The Bundesbank confirmed his departure.
The 53-year old Weber, an inflation-fighting monetary "hawk" who left a meeting with Merkel and Schaeuble in the chancellery on Friday without speaking to reporters, was widely seen as the frontrunner to replace Trichet when his term ends in October.
His withdrawal has thrown the ECB race wide open and fed unease in financial markets about the ability of divided European policymakers to solve the euro zone's sovereign debt crisis.
The ECB has played a crucial role in responding to the crisis, buying the bonds of debt-stricken peripheral euro zone countries as part of a concerted push to calm markets. Weber's public criticism of that decision may have cost him the top job.
The Frankfurt-based central bank stepped into the markets for the first time in two weeks on Thursday to buy Portuguese bonds, traders said, after yields hit euro-era highs on concerns about perceived slow progress on solving the year-long debt crisis.
ITALY BACKS DRAGHI
Earlier, Schaeuble suggested that Germany could accept a non-German in the prestigious ECB post, but told reporters that the priority was agreeing a "comprehensive package" to help stem the bloc's debt woes.
"Germany has never insisted that the next ECB president be a German," Schaeuble said after talks with the French economy minister and French central bank chief.
"We now want to solve the question of institutional reform in the Eurogroup," he said. "Once that is solved we will discuss the question of who is the best candidate (for the ECB)."
Italian Economy Minister Giulio Tremonti said Europe should find the most competent person for the job independent of their nationality, but also described his countryman Mario Draghi, the Bank of Italy governor, as an "excellent" candidate.
Weber's withdrawal is a blow to Merkel's drive to secure the ECB post for a German and could raise pressure on her to impose tough German-style fiscal rules on euro zone partners to satisfy voters in a year of seven state elections.
The news comes ahead of two crucial summits — on March 11 and March 24-25 — at which European leaders want to agree a comprehensive package to resolve the debt crisis.
Germany and France want their "competitiveness pact" to be part of the broader package, in return for agreeing to strengthen a 440 billion euro bailout fund.
French Economy Minister Christine Lagarde said Paris would try to incorporate one proposal in that pact — a German-style "debt brake" imposing strict limits on issuing government debt.

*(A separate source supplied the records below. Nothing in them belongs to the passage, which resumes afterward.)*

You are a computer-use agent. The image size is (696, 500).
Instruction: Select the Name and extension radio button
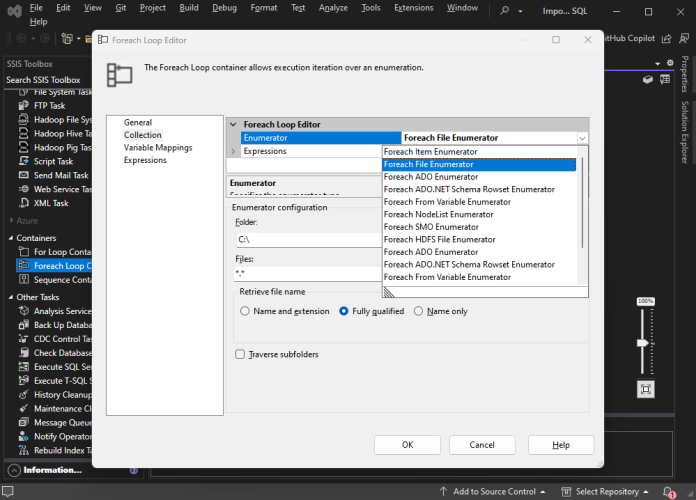(x=246, y=311)
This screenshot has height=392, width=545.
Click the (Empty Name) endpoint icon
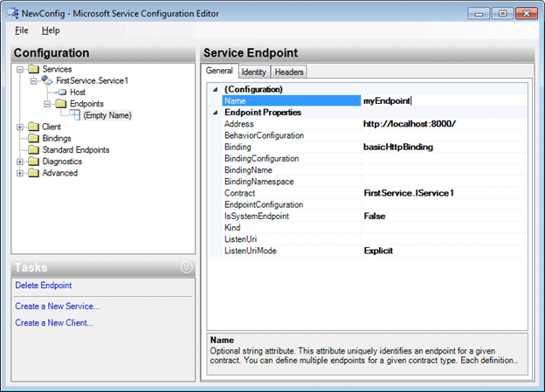(x=75, y=115)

"In the coming months, before the end of 2011, we will look into incorporating in the constitution rules that permanently secure a balanced budget," she said.

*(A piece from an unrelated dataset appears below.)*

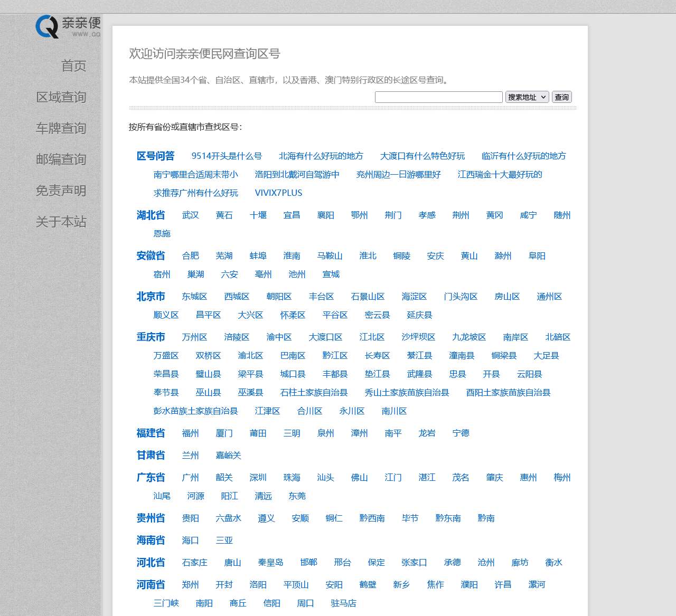Screen dimensions: 676x616
Task: Open the 搜索地址 dropdown selector
Action: coord(526,97)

Leaders from the 17-nation euro zone are expected to approve a successor to Trichet by summer and will take their cue from Merkel and French President Nicolas Sarkozy.
Italy is pushing the candidacy of Draghi but other contenders include Luxembourg's Yves Mersch and Finnish central Bank chief Erkki Liikanen, a monetary policy moderate.
The leading contenders to replace Weber at the Bundesbank include Jens Weidmann, Merkel's economic adviser, and ECB executive board member Juergen Stark.